When you reach the line containing "This screenshot has width=1132, height=993.", start transcribing exactly and continue through the last line of the data, skipping every picture.

------ Records for the task ------

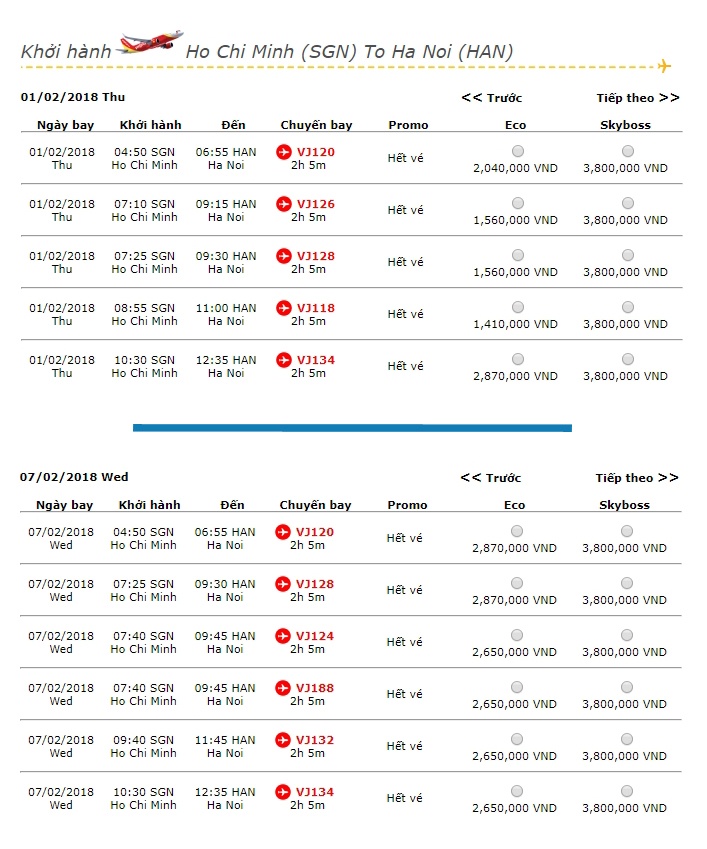Image resolution: width=707 pixels, height=849 pixels.
Task: Go to next day with Tiếp theo on 01/02/2018
Action: [x=637, y=98]
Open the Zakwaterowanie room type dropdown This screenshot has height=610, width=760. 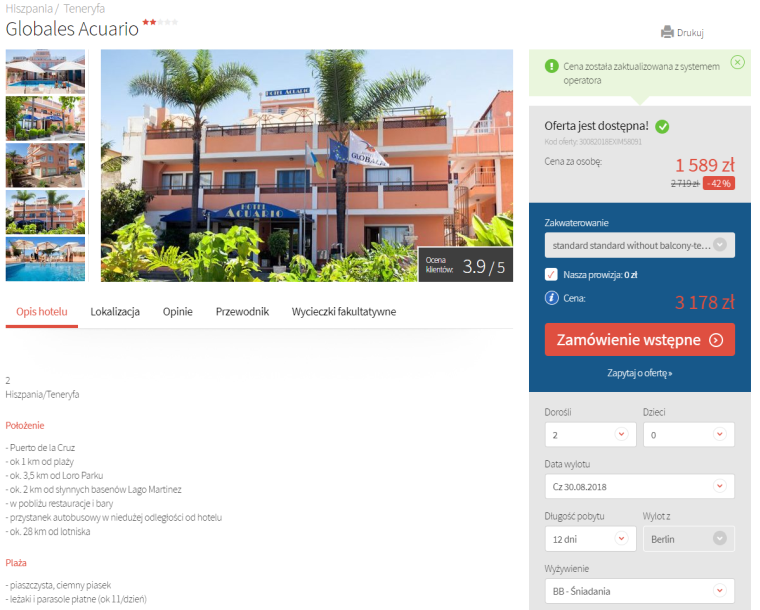tap(639, 245)
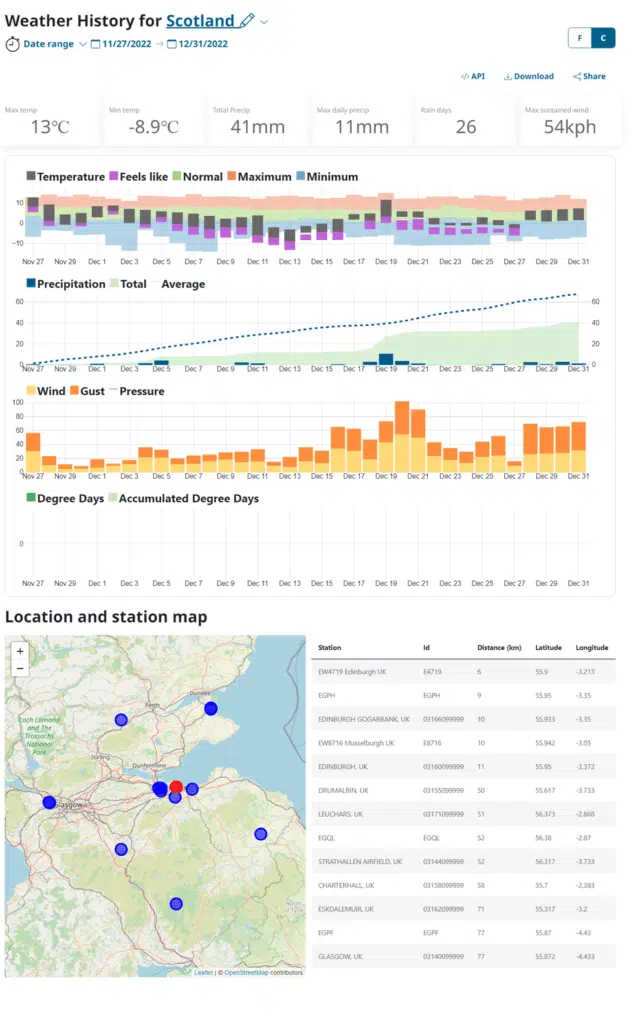Image resolution: width=631 pixels, height=1024 pixels.
Task: Click the Download button
Action: [528, 76]
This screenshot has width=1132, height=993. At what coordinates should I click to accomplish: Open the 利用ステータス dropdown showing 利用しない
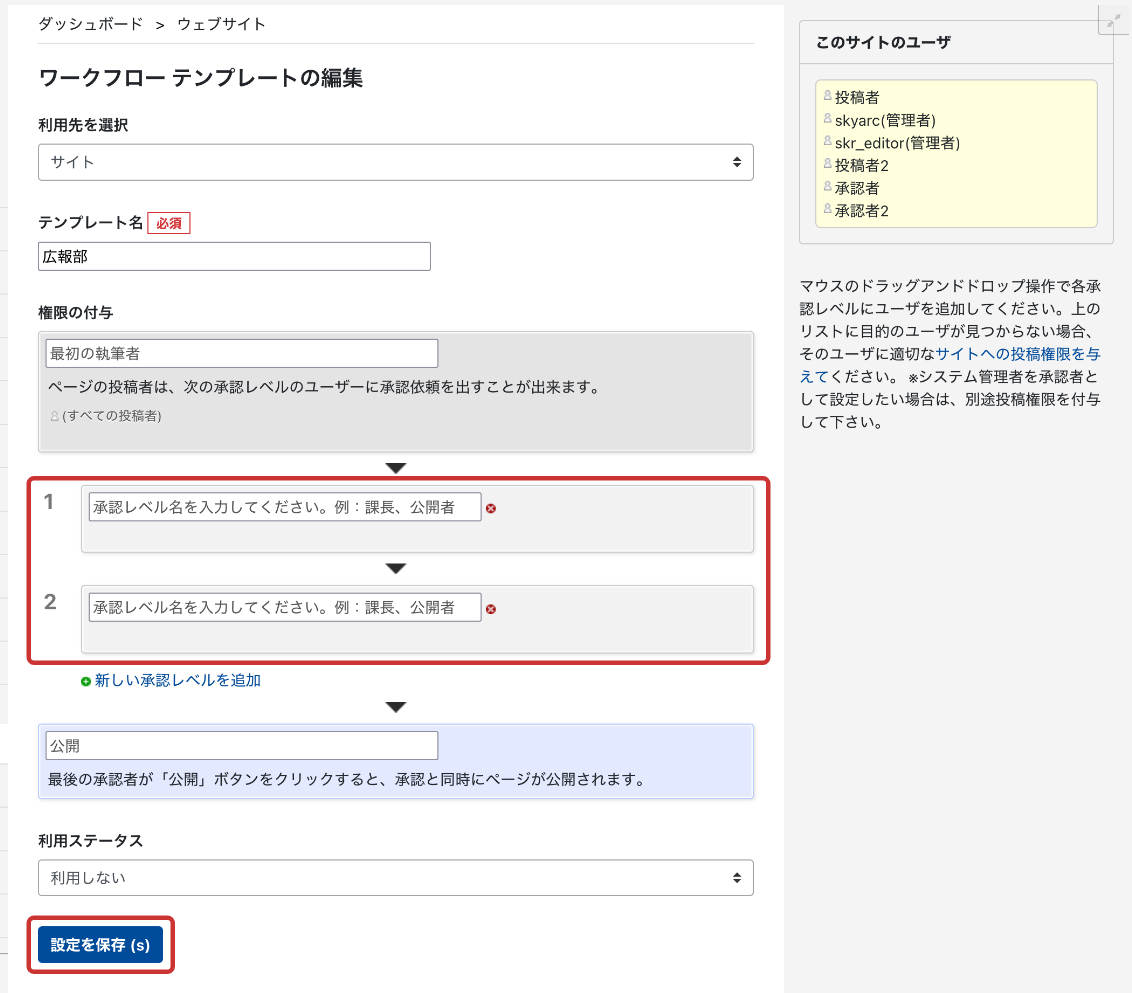[395, 878]
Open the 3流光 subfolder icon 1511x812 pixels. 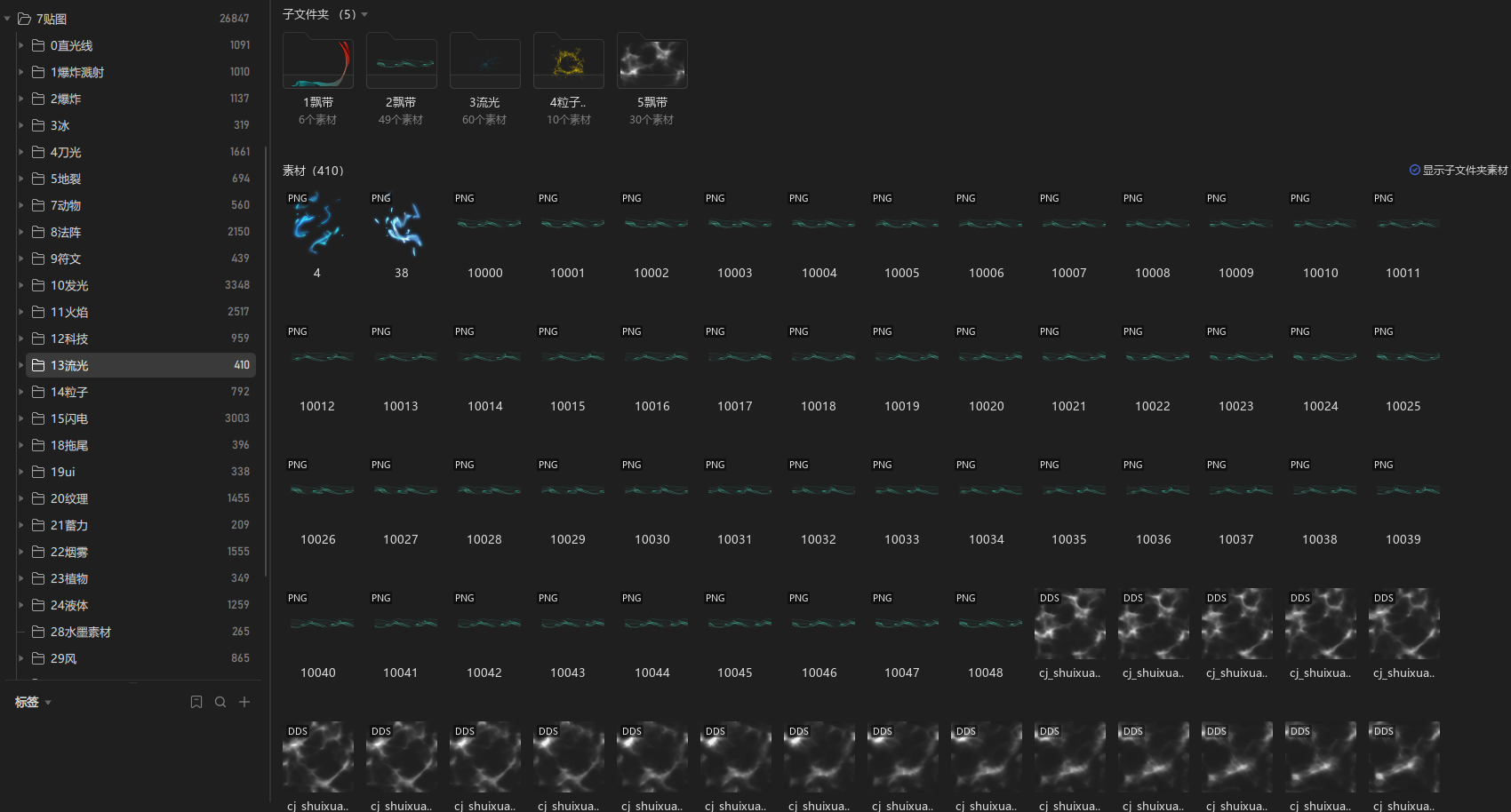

------

> _Task answer_
This screenshot has width=1132, height=993. At what coordinates should I click to accomplish: Open the 利用ステータス dropdown showing 利用しない
[395, 878]
Open the 3流光 subfolder icon 1511x812 pixels. 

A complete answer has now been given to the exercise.